TRY IT: Once you reach the line with "You are a computer-use agent. This", copy it and every line after it exactly, up to the end of the data. Omit the pictures.

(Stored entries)
• • •
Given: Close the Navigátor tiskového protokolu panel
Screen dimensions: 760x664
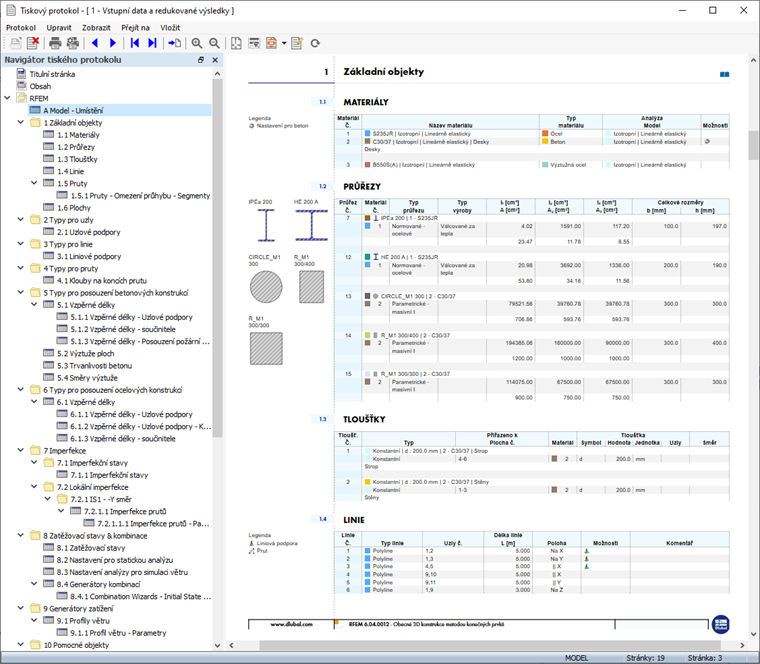Looking at the screenshot, I should coord(215,60).
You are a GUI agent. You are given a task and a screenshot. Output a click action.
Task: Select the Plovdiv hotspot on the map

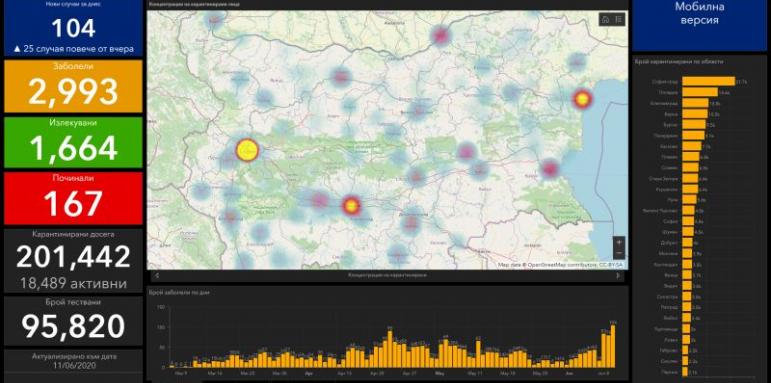coord(351,206)
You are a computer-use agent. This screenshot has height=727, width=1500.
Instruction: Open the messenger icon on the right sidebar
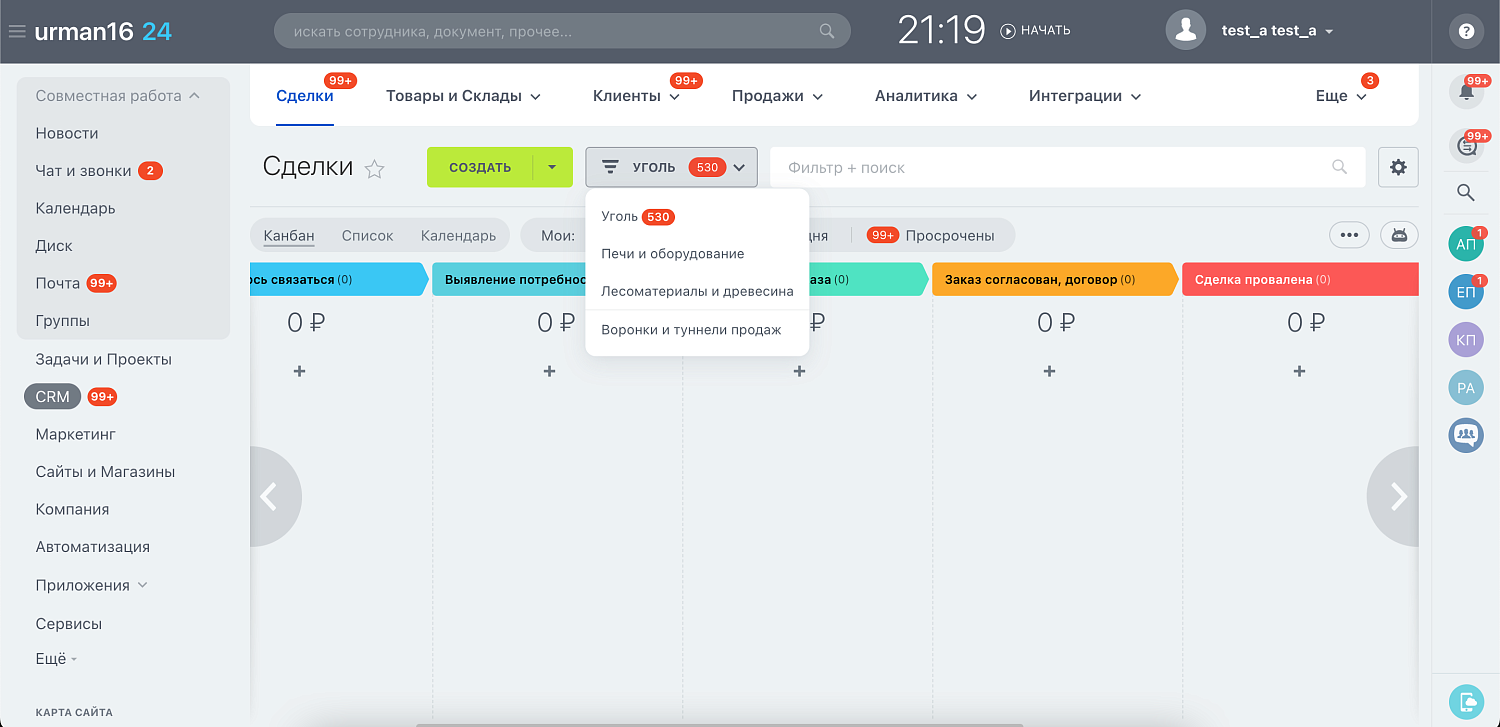coord(1466,146)
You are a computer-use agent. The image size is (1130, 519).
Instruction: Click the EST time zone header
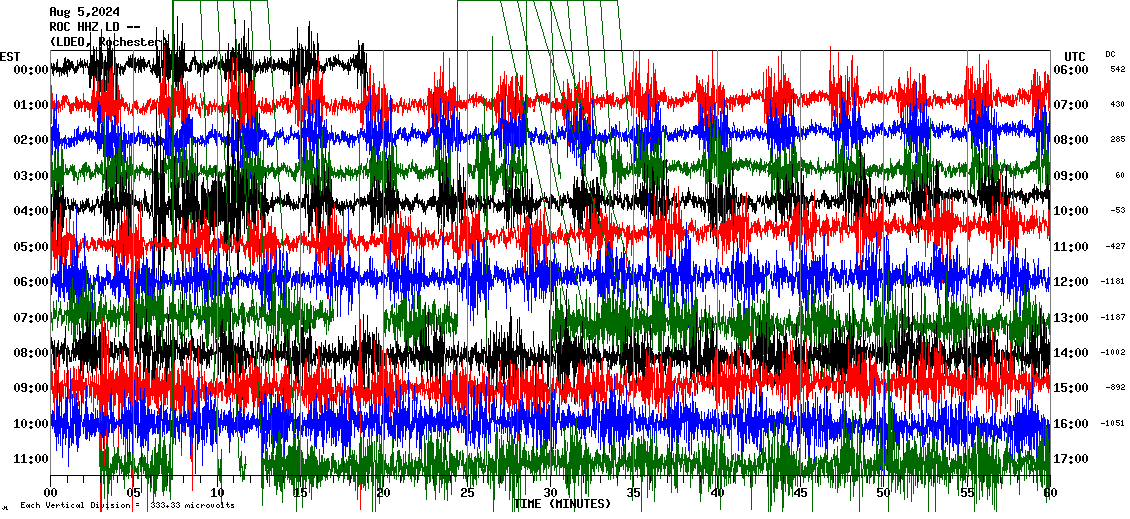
• • •
TASK RESULT:
You are a computer-use agent. This screenshot has height=727, width=1500.
Instruction: Open the messenger icon on the right sidebar
coord(1466,146)
You are a computer-use agent. The image size is (1130, 519).
Instruction: Click the EST time zone header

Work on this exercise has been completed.